III – Mettre Dieu en premier dans sa vie

C’est une certitude, une conviction : lorsque nous mettons Dieu en premier dans notre vie, il ne nous manque rien, au contraire, nous gagnons toutes choses, nous trouvons la vraie joie et le bonheur. Petit témoignage qui date d’avant-hier : vendredi soir, j’étais avec un groupe d’une quarantaine d’années, ils sont tous mariés, ils ont des enfants, nous étions une dizaine, cinq couples et moi, donc onze. Et dans ce groupe, comme projet, chacun des membres de ce groupe place un quart d’heure de prière, d’oraison, de prière silencieuse, où on se laisse regarder par Dieu et on regarde le Seigneur. C’est un exercice : il faut se battre un peu avec soi-même pour placer ce quart d’heure avec le Bon Dieu. Et, l’une des membres de notre équipe a fait son témoignage en disant : ‘depuis 3 ou 4 mois, j’ai décidé de placer ce quart d’heure tout de suite, au réveil. Je mets mon réveil un peu plus tôt pour pouvoir donner ce quart d’heure en début de journée’. Et même si jamais elle ne se réveille pas comme elle l’avait prévu, elle prend quand même ce quart d’heure. Elle peut avoir l’impression que si elle prend ce quart d’heure, elle va perdre du temps, elle va avoir un quart d’heure à rattraper toute la journée. C’est comme cela que nous voyons cela. Or, l’expérience qu’elle fait, elle, c’est que quand elle prend ce quart d’heure, toute sa journée est à l’heure, et lorsqu’elle ne le prend pas, elle court toujours trois minutes après la montre : insupportable ! C’est un acte de foi, un acte de confiance en Dieu « Viens, suis-moi ! » dit Jésus. « Ok, je fais ce pas, je Te fais confiance, avec Toi, il ne me manquera rien. »

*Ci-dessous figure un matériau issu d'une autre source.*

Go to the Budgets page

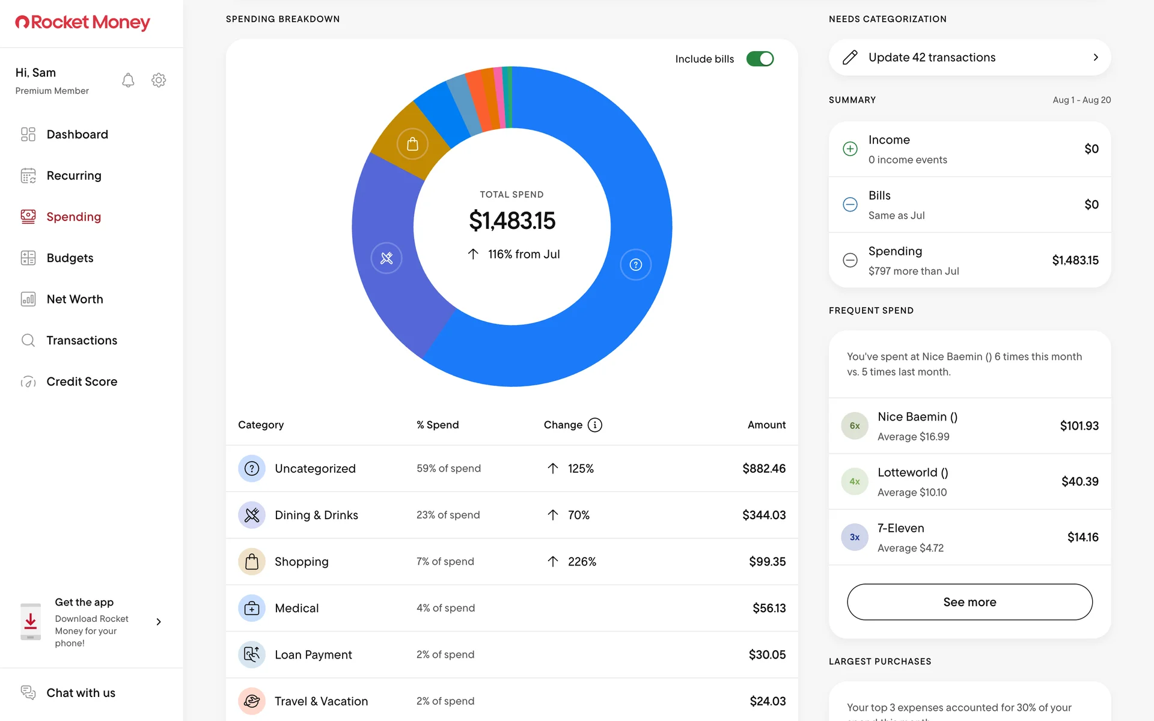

C’est le conseil que je peux vous donner, et que je me donne à moi aussi – si on vivait exactement tout ce qu’on prêche, qu’est-ce que ce serait bien -. C’est un choix que nous avons à faire, un petit choix, un choix pour aujourd’hui : Dieu premier servi, suivre Jésus, là, maintenant ; et puis, entre deux choses bonnes à faire, choisir celle où le Christ est explicitement présent. La deuxième chose bonne viendra, elle sera donnée par surcroît. Il n’y a pas à s’inquiéter, Jésus vous appelle, Jésus nous appelle, chacun personnellement, Il nous dit : « Viens, suis-moi ».

Quelle est notre réponse ?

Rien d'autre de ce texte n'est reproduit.